Written tasks
A. According to the album review, which label released Mixed Emotions in the UK?
B. Copy the entries from the line containing "Task: Open the" through the end of the entries, both ends included, and omit the pictures.

Text extract
╔══

ALBUM: Mixed Emotions
LABEL: Warner Bros
YEAR: 1978


LINEUP: J.P Pennington - vocals, guitars * Buzz Cornelison - vocals, keyboards * Jimmy Stokley - vocals * Marlon Hargis - keyboards, vocals * Sonny Lemaire - bass, vocals * Steve Goetzman - drums , vocals

TRACK LISTING: 01 You Thrill Me * 02 Never Gonna Stop * 03 There's Been A Change * 04 You And Me * 05 Kiss You All Over * 06 Ain't Got No Time * 07 Don't Do It * 08 One Step At A Time * 09 Stay With Me * 10 You Thrill Me (Single Version) * 11 Kiss You All Over (Single Version)

WEBLINKS: www.exile.biz

Originally from the bluegrass territory of Kentucky, Exile (or The Exiles as they were known then) have been in operation for over 40 years - believe it or not! Of course, many will remember the band for their huge hit off this album called 'Kiss You All Over', but despite a reputation for being a one-hit wonder, the band had a career before and after this breakthrough record. I won't delve too much into their earlier history (other than to say that former drummer Bobby Johns had a six year stint with this band before crossing the stateline to join Indiana pompsters Roadmaster), you can read the bio on their website. By the mid 70's, after many years of refining their sound, the band were introduced to Mike Chapman, responsible for working with many of the great pop/rock acts during this timeframe. After hearing some of their earlier work (demos plus material from their 1973 album for the Wooden Nickel label), he found a band that he could work with and shape material for the pop market of the day. Signed to Warner Bros/Curb in the USA and RAK in the UK, 'Mixed Emotions' their first album in five years, would end up being a successful record for Exile.

╚══

Supplied data
╔══

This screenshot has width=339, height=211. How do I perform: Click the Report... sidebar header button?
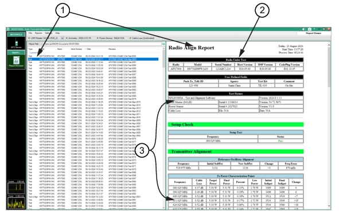pos(16,52)
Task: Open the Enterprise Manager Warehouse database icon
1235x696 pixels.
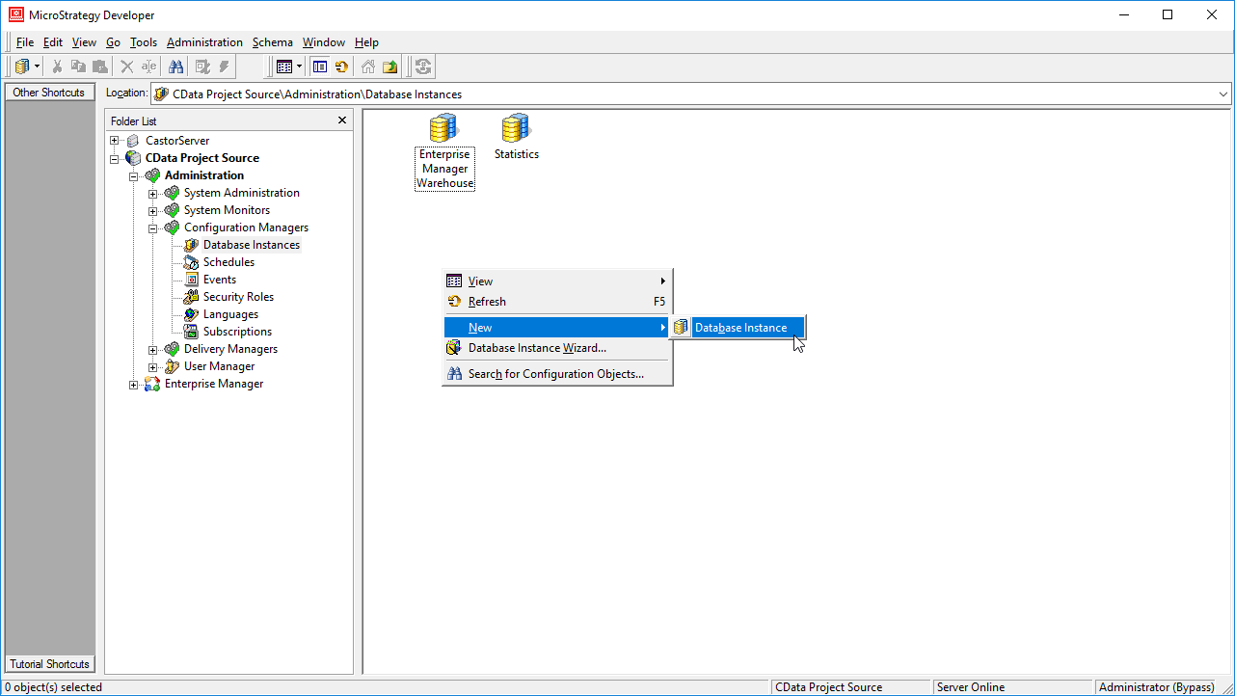Action: [444, 127]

╚══

Answers for the tasks
A. RAK

B.
Task: Open the Enterprise Manager Warehouse database icon
1235x696 pixels.
Action: [444, 127]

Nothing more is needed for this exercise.